## TRY IT
Beneath this instruction is a block of data; output from it exactly the lines that run from the one containing "This screenshot has height=214, width=380." through the one containing "Given: Toggle the", inclusive.

## INPUT MATERIAL
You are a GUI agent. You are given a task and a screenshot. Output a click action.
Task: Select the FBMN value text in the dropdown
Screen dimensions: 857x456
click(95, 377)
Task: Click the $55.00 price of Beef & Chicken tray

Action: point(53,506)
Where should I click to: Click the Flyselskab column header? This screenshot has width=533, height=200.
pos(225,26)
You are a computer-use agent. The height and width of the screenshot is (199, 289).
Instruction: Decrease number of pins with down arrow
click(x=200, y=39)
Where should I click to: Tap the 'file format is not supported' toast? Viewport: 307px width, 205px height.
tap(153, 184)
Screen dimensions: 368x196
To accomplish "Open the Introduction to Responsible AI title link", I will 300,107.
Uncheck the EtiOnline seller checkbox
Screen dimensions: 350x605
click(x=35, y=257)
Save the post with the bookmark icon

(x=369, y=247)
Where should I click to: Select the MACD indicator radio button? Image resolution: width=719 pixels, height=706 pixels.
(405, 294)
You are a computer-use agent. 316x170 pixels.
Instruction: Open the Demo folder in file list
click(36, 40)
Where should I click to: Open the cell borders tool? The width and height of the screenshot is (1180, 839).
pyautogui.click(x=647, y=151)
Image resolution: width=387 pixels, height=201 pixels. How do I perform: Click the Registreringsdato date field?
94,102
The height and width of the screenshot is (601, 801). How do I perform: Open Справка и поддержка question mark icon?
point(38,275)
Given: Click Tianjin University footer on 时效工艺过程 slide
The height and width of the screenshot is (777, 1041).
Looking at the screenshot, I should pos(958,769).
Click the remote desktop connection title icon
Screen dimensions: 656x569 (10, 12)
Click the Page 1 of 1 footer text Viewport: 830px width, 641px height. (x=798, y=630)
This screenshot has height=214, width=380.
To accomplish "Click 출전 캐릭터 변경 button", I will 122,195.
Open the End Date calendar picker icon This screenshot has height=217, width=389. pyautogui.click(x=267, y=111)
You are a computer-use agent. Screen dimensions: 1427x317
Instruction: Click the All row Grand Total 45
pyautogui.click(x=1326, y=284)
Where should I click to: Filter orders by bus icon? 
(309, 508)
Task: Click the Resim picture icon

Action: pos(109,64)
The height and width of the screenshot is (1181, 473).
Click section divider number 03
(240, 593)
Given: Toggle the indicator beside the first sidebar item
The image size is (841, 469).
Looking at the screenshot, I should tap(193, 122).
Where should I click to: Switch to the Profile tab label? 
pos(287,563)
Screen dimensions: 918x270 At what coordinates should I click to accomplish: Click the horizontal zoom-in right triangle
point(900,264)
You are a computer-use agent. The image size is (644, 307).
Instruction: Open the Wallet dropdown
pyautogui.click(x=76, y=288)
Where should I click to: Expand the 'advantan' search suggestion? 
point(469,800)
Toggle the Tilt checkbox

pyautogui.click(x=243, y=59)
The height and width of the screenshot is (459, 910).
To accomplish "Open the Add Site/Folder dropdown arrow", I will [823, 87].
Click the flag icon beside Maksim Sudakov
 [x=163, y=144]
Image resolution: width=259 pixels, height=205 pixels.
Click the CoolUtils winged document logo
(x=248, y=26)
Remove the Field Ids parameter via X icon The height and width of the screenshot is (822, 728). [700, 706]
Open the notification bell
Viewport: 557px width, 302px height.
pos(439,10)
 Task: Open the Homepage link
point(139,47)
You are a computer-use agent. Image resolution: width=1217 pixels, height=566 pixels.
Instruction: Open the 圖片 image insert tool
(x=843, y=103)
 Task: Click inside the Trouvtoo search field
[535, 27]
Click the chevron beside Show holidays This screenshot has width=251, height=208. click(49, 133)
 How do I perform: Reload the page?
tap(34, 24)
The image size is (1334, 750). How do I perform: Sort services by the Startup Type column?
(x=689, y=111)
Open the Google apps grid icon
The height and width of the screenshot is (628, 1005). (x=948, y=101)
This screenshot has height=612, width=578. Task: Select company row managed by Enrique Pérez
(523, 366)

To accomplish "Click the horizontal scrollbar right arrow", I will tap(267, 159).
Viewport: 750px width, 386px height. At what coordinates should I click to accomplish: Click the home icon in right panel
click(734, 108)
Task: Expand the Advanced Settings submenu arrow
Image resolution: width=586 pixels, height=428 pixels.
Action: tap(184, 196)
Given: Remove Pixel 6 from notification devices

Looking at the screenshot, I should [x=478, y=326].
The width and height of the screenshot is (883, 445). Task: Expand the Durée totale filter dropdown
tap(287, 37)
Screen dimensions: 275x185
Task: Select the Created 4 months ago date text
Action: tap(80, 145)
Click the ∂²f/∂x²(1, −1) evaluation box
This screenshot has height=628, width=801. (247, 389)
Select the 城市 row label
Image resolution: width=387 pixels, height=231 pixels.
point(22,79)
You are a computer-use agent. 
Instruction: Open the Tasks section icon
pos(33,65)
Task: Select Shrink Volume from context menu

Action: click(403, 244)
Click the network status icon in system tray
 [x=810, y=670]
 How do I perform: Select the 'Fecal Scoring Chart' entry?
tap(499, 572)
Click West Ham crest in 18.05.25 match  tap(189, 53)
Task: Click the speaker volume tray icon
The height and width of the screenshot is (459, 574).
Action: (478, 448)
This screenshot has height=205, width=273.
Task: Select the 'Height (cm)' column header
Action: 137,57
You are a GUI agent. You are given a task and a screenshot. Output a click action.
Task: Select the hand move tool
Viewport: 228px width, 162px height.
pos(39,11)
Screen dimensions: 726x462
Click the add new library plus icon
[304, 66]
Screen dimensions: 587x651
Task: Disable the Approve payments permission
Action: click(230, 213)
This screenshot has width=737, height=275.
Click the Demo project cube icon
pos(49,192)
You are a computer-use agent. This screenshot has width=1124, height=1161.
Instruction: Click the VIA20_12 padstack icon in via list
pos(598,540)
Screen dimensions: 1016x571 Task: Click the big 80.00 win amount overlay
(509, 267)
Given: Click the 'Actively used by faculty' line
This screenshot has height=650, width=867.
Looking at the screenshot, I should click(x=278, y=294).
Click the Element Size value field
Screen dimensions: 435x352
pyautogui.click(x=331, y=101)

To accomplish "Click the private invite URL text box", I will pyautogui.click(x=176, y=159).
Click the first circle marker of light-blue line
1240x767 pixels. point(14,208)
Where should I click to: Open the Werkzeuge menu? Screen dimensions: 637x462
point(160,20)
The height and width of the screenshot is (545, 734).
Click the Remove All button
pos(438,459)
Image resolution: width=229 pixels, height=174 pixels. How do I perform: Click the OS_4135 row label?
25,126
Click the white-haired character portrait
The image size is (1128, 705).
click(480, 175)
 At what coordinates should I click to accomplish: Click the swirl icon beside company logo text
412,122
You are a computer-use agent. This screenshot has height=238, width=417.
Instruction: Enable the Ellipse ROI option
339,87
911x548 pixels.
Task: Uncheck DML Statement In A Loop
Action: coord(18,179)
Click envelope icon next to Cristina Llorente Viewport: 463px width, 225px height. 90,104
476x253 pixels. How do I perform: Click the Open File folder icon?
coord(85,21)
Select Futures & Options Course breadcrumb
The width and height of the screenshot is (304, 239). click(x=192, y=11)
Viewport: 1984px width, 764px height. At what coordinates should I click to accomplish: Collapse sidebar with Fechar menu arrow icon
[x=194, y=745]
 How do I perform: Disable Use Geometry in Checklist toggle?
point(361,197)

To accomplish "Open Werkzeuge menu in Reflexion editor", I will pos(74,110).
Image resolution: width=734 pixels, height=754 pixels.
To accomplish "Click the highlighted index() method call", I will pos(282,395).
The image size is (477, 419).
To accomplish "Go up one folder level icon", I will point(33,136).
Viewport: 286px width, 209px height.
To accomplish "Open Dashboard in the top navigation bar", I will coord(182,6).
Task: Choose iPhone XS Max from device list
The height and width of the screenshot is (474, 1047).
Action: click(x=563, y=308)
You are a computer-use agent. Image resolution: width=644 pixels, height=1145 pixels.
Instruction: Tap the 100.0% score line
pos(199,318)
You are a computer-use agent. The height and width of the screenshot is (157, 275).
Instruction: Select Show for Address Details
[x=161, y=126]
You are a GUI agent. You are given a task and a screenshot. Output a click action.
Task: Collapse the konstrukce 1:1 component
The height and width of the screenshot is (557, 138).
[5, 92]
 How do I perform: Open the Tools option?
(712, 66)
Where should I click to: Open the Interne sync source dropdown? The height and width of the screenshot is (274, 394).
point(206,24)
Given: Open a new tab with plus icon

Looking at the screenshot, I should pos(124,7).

## WRITTEN SOLUTION
This screenshot has height=214, width=380.
To accomplish "Click 출전 캐릭터 변경 button", I will 122,195.
Open the End Date calendar picker icon This screenshot has height=217, width=389. pyautogui.click(x=267, y=111)
You are a computer-use agent. Screen dimensions: 1427x317
Instruction: Click the All row Grand Total 45
pyautogui.click(x=1326, y=284)
Where should I click to: Filter orders by bus icon? 
(309, 508)
Task: Click the Resim picture icon

Action: pos(109,64)
The height and width of the screenshot is (1181, 473).
Click section divider number 03
(240, 593)
Given: Toggle the indicator beside the first sidebar item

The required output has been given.